The “No justice, no peace” folks have a much better understanding of what peace actually is than the “your cooperation is critical to keep the peace” folks. This is because peace is not a state of being. It is not an end point. If it was it would be the world’s most fragile state of being, as it would only take one warning shot or broken bottle to shatter the peaceful facade. Peace is the sum of the processes and mechanisms within a society that work toward justice. Peace is a long-term process. Peace is messy. Peace is annoying. Peace is loud. Peace is expensive. If one accepts “the presence of social justice” as an adequate definition for peace, then one must certainly recognize peace as the collective actions of a society that move it toward principles of fairness, equality, and justice.

In the context of Ferguson, peace cannot and will not be achieved unless there are apparent steps taken toward fairness and justice. The implication that peace can exist without the promise of justice is insulting to every person who works hard every day, without any recognition and without a decent salary, to create a society in which everyone feels like they belong, like they have something to contribute to it, and like they actually have a chance to live a fulfilling life.
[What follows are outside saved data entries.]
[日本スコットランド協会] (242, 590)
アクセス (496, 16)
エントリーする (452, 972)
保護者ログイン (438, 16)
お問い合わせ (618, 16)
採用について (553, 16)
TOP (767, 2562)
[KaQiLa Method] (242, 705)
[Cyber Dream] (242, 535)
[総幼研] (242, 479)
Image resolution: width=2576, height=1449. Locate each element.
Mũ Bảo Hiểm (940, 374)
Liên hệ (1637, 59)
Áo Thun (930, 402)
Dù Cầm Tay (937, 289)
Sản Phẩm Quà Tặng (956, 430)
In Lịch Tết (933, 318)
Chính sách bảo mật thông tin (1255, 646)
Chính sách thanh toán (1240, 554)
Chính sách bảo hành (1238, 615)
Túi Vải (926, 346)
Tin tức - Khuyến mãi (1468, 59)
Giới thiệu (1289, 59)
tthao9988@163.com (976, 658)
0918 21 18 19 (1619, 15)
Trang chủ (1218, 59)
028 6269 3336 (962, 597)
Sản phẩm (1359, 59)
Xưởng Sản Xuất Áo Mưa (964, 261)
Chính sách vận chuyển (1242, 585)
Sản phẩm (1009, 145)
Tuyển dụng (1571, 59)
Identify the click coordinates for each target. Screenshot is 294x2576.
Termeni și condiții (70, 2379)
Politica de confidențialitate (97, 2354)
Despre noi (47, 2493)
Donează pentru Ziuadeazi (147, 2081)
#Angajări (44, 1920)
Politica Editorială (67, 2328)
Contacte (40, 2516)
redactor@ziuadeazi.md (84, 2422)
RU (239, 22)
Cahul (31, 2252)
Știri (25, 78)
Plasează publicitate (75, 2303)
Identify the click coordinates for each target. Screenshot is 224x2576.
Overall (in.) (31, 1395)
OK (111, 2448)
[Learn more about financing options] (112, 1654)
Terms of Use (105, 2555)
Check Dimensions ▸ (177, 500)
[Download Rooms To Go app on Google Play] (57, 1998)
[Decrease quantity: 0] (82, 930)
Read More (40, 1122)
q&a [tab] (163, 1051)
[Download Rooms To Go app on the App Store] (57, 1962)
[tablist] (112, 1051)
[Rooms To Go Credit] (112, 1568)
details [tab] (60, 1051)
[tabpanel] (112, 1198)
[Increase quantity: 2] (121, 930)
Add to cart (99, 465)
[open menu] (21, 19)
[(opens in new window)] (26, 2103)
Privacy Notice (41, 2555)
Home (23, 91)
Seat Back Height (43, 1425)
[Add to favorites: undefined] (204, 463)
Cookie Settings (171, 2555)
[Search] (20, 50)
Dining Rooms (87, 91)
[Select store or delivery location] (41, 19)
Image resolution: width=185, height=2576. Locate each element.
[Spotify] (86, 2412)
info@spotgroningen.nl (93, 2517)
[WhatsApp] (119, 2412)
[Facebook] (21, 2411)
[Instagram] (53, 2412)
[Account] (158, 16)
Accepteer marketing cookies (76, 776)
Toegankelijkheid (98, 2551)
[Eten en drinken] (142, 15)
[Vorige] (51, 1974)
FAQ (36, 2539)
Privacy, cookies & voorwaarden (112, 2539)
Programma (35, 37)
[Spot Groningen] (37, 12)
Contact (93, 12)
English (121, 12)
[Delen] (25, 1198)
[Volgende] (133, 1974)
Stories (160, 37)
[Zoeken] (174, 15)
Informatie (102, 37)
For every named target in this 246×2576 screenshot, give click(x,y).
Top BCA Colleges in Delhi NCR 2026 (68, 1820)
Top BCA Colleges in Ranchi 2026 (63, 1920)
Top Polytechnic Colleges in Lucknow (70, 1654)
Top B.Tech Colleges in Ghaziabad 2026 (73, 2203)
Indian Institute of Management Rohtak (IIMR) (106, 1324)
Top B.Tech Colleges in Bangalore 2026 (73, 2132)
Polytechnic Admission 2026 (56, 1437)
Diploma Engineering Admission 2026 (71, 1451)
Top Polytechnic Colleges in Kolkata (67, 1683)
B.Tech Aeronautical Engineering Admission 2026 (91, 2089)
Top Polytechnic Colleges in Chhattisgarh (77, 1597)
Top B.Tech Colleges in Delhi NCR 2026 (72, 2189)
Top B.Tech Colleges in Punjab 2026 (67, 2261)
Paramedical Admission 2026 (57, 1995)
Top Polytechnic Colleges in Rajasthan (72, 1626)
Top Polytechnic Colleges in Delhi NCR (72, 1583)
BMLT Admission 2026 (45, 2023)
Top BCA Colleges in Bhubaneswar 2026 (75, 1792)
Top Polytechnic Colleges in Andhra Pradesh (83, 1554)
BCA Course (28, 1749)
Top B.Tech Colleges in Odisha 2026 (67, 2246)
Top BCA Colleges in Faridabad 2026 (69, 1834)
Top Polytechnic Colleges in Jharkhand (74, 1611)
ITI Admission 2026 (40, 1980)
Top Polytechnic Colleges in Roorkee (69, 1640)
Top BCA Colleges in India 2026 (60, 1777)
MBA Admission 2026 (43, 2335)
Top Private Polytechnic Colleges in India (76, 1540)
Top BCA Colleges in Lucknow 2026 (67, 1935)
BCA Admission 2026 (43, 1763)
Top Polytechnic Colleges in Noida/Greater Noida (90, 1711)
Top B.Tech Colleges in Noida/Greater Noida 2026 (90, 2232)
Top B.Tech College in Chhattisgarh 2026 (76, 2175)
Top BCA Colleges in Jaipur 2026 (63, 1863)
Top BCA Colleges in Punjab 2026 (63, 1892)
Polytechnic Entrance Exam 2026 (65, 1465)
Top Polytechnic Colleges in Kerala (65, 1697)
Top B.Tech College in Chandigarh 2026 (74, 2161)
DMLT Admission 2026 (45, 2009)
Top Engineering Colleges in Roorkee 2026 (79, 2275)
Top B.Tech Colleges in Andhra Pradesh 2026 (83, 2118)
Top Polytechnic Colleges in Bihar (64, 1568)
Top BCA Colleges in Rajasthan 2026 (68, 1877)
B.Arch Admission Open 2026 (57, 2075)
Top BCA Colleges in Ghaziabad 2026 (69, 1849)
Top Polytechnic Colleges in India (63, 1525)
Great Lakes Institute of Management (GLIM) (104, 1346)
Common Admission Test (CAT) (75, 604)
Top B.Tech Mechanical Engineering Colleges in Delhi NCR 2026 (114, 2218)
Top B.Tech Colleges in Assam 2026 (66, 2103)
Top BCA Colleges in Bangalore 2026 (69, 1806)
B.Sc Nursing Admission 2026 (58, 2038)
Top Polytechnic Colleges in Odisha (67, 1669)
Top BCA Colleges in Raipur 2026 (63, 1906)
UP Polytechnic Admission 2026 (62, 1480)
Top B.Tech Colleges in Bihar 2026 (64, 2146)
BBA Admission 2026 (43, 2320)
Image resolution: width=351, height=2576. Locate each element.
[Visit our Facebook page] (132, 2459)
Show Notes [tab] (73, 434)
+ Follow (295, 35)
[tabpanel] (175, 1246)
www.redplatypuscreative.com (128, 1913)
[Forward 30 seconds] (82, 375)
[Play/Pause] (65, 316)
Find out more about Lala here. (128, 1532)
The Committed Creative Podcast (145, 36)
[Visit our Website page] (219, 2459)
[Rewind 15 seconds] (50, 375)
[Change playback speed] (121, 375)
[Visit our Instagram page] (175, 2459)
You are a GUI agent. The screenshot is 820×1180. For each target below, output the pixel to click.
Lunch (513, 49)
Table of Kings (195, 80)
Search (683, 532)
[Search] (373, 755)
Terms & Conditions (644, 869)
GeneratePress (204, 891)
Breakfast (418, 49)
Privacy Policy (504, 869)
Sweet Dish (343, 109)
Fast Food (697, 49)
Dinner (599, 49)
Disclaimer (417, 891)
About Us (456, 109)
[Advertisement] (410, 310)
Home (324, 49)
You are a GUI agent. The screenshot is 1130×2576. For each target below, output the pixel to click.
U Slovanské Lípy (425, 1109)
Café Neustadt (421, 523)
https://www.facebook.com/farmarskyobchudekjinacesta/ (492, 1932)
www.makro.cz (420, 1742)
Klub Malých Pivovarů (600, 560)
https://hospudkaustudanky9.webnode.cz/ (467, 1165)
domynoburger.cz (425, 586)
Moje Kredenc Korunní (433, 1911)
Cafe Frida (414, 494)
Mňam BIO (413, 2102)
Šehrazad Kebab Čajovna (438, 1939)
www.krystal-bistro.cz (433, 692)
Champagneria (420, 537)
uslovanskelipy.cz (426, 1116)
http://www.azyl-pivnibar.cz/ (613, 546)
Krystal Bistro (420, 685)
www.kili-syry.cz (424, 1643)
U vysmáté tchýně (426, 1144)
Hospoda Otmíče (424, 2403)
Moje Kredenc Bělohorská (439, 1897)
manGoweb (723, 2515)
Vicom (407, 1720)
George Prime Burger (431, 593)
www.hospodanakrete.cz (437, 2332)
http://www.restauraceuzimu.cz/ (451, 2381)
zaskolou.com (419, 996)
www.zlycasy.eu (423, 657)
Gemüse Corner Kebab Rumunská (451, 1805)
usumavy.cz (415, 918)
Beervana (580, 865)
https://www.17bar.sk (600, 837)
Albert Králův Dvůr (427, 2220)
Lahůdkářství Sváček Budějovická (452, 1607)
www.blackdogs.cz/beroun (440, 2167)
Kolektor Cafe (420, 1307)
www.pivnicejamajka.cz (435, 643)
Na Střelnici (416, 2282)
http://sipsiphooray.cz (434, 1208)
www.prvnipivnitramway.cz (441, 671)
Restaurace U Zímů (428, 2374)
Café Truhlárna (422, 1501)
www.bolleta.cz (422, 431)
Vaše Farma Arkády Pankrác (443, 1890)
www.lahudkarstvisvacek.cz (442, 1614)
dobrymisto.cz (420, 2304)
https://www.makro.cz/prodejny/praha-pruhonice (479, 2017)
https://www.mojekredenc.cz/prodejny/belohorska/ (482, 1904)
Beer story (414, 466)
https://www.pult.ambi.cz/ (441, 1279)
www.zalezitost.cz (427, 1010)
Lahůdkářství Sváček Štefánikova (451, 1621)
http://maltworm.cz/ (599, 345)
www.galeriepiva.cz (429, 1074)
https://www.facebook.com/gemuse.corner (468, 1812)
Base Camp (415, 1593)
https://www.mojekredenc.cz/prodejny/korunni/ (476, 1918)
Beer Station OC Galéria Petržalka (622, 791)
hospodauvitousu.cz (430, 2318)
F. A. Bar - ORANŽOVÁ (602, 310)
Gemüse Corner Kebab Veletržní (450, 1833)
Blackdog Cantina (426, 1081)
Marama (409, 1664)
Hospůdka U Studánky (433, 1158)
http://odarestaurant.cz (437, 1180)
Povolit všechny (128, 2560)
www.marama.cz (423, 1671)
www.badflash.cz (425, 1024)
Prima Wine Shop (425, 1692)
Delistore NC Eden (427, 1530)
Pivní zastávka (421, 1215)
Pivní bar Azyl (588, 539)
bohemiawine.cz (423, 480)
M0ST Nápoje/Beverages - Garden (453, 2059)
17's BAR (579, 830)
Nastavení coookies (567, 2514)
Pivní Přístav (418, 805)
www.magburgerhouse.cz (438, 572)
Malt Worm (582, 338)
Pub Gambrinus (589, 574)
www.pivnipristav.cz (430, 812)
The problem with peace is that it is inherently unstable and democratic in nature; its power and success is vested in the cooperation of the people. Peace involves constantly redefining power, meanings, relationships, and systems of human interaction. Peace cannot be expected to be attained primarily through political means, as politics depend largely on stability and predictability, but the conditions needed to maintain peace are constantly changing. 

I feel lucky to live in a place that has significant laws, regulations, and processes specifically designed to promote justice and provide opportunities for citizens to feel heard. Violence is used as a means to gain recognition and amplify the message that an individual or group is trying to send. Our country is supposed to be set up in a way that recognizes that everyone, regardless of race or religion or ability or gender or education level or income or sexuality, has a valid perspective to contribute and a valid concern to be heard. When those systems fail us and we feel as though our voice has been reduced to that of a whisper, when justice only appears to be working in favor of those with power, then peace is impossible and it is impractical, unreasonable, and frankly un-American to demand it.